* **DOCUMENT EXCERPT**:
════════
Celltrion files IND for Humira biosim interchangeability trial in U.S.

2022.08.01 14:39:08

[Source: Celltrion Inc.]이미지 확대

[Source: Celltrion Inc.]

Celltrion has filed an Investigational New Drug (IND) application with the U.S. Food and Drug Administration (FDA) for a global Phase 3 clinical trial to demonstrate the interchangeability of its biosimilar Yuflyma with original drug Humira (adalimumab).

The global clinical trial is designed to compare treatment outcomes of those who receive Humira and Yuflyma in a crossover fashion and those who maintain Humira treatment to verify the pharmacokinetics, efficacy, and safety of Yuflyma in 366 patients with plaque psoriasis, the Korean company said in a regulatory filing on Monday.
════════
* **REQUIRED TASKS**:
A. Decide whether each statement agrees with the article on Celltrion's IND filing, answering yes or no and quoting the words of the article that settle it: (i) The trial is to include 366 patients with plaque psoriasis. (ii) Celltrion filed its application with the European Medicines Agency. (iii) The planned trial is a Phase 2 study.
B. Write a continuation of the article on Celltrion's IND filing, picking up after its last sentence.
The lines that come after this article have nothing to do with what you are asked here.

* **PROVIDED DATA**:
════════
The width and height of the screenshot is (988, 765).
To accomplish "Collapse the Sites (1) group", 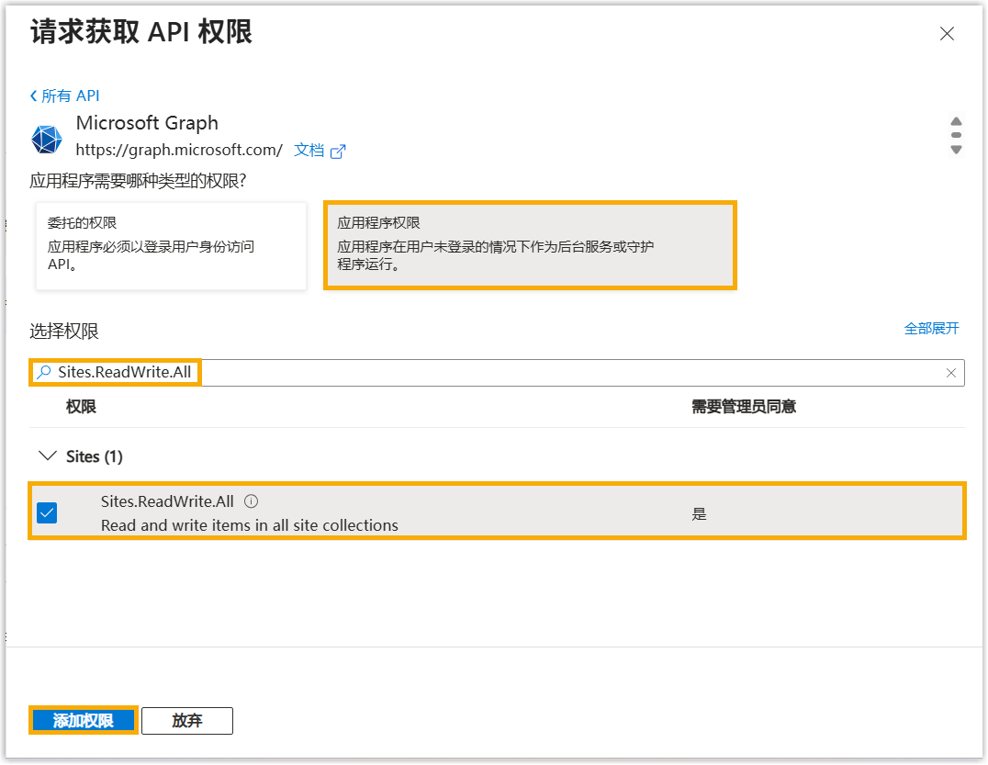I will coord(45,456).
════════
* **EXPECTED OUTPUTS**:
A.
(i) Yes: "in 366 patients with plaque psoriasis"
(ii) No: "with the U.S. Food and Drug Administration (FDA)"
(iii) No: "a global Phase 3 clinical trial"

B.
Yuflyma, the world’s first high-concentration adalimumab biosimilar authorized by the European Medicines Agency (EMA), is expected to give more convenience to patients for its reduced dosing. It is also citrate-free, meaning the biosimilar causes less pain after administration compared to Humira.

Celltrion plans to launch Yuflyma in the United States, the world’s largest pharmaceutical market, next year. The interchangeability test, if successful, means the biosimilar’s complete replaceability with its reference drug at pharmacies, thereby enhancing its competitiveness against other Humira biosimilars.

Yuflyma has already received approval for all indications of Humira, including rheumatoid arthritis, inflammatory bowel disease, and psoriasis, and sales have started in major European countries.

Meanwhile, Ildong Pharmaceutical, another Korean pharmaceutical company, announced on Monday it has initiated a Phase 1 study of its investigational nonalcoholic steatohepatitis (NASH) drug codenamed ID119031166M in California.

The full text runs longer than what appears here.